Why people from other Countries had a better treatment than Mexicans? Even Cubans, Australians, Britishers, England's, know Canadians. Why? Not even Canada has not been strongly criticized for the porous border, either for Canadians Citizens maintained a dual citizenship as well. Why? Do you believe is discrimation against Mexicans?. Expose your point of view.

Canadians who don't pay U.S. tax face border bust
Homeland Security has access to information from Canada's tax authority

OTTAWA -- Shopping or other trips to the U.S., which have surged with the dollar's rise to parity, could be cut short for thousands of Canadians by the IRS.

Canadians who have dual U.S. citizenship, plus individuals with U.S. green cards, are for the first time facing tax scrutiny at the border, American tax lawyers are warning.

While it's been known for years that the Canada Revenue Agency and the Internal Revenue Service exchange large amounts of information, it now appears that the IRS is also sharing information with Homeland Security, says Carol Fitzsimmons, with the Buffalo-based law firm Hodgson Russ LLP
A border crossing guard may have information readily available in his or her booth computer concerning a traveller's unpaid U.S. tax liabilities and may bar the traveller's entry into the United States," she writes in the latest edition of the Canadian Tax Foundation's publication Tax Highlights.

In addition, anecdotal evidence suggests that Homeland Security agents are becoming more sophisticated about U.S. tax laws and may ask travellers with a green card or non-resident U.S. citizens whether they have been filing U.S. tax returns, she says.

"Even if a non-U.S. passport is used at the U.S. point of entry, most countries' passports list the place of birth, allowing Homeland Security to easily identify a traveller who is a U.S. citizen by reason of his or her birth in the United States," she says.

In fact, the Canada Revenue Agency confirmed to CanWest News Service that it not only shares its tax information with the IRS but also with the Canada Border Services Agency, suggesting border guards could get tax dodgers both coming and going.

"While the U.S. is free to exchange information with their own Border Services ... the use of information provided to the U.S. is restricted to the application of federal taxes and income taxes at the state/provincial level," Canada Revenue Agency said in a response to queries.

"Perhaps the most common situation ... is that of the U.S. citizen Canadian resident -- often a person who acquired citizenship by being born in the United States and who lived there only briefly -- who has not been filing U.S. income tax returns," Fitzsimmons writes, adding the individual may never have filed a U.S. return and may be unaware of their obligation to do so.

Leslie Kellogg, a partner with Hodgson Russ, added in an interview that while U.S. border guards likely have the authority to detain travellers for failing to fulfill any tax obligations, so far "we haven't seen any indication that they are going the next step and trying to do the IRS's job in terms of tax collection efforts."

"Right now what we've been seeing more is that people would be either denied entry or ... are being asked questions that they were never asked before ... which then starts to worry our clients," Kellogg explained. "We've never seen them before asking any types of tax questions at all."
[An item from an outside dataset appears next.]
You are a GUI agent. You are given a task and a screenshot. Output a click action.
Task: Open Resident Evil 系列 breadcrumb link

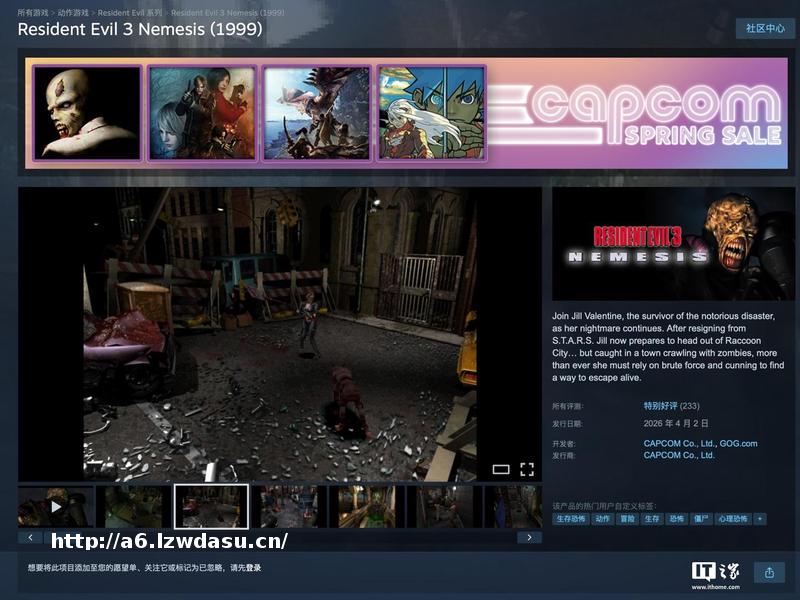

"For a lot of people I think it's just a wakeup call that they have a filing requirement," she said, noting that when border guards see someone with a Canadian passport but who was born in the U.S., they are starting to ask if they've been filing U.S. tax returns.

Fitzsimmons notes that U.S. citizens living in Canada remain liable for U.S. income tax on their worldwide income and for U.S. gift, estate, and transfer tax on their worldwide assets.

While U.S. citizens living in Canada are required to file annual U.S. tax returns, because of the tax they've paid in Canada, they often have no actual tax liability to the U.S., Kellogg explained.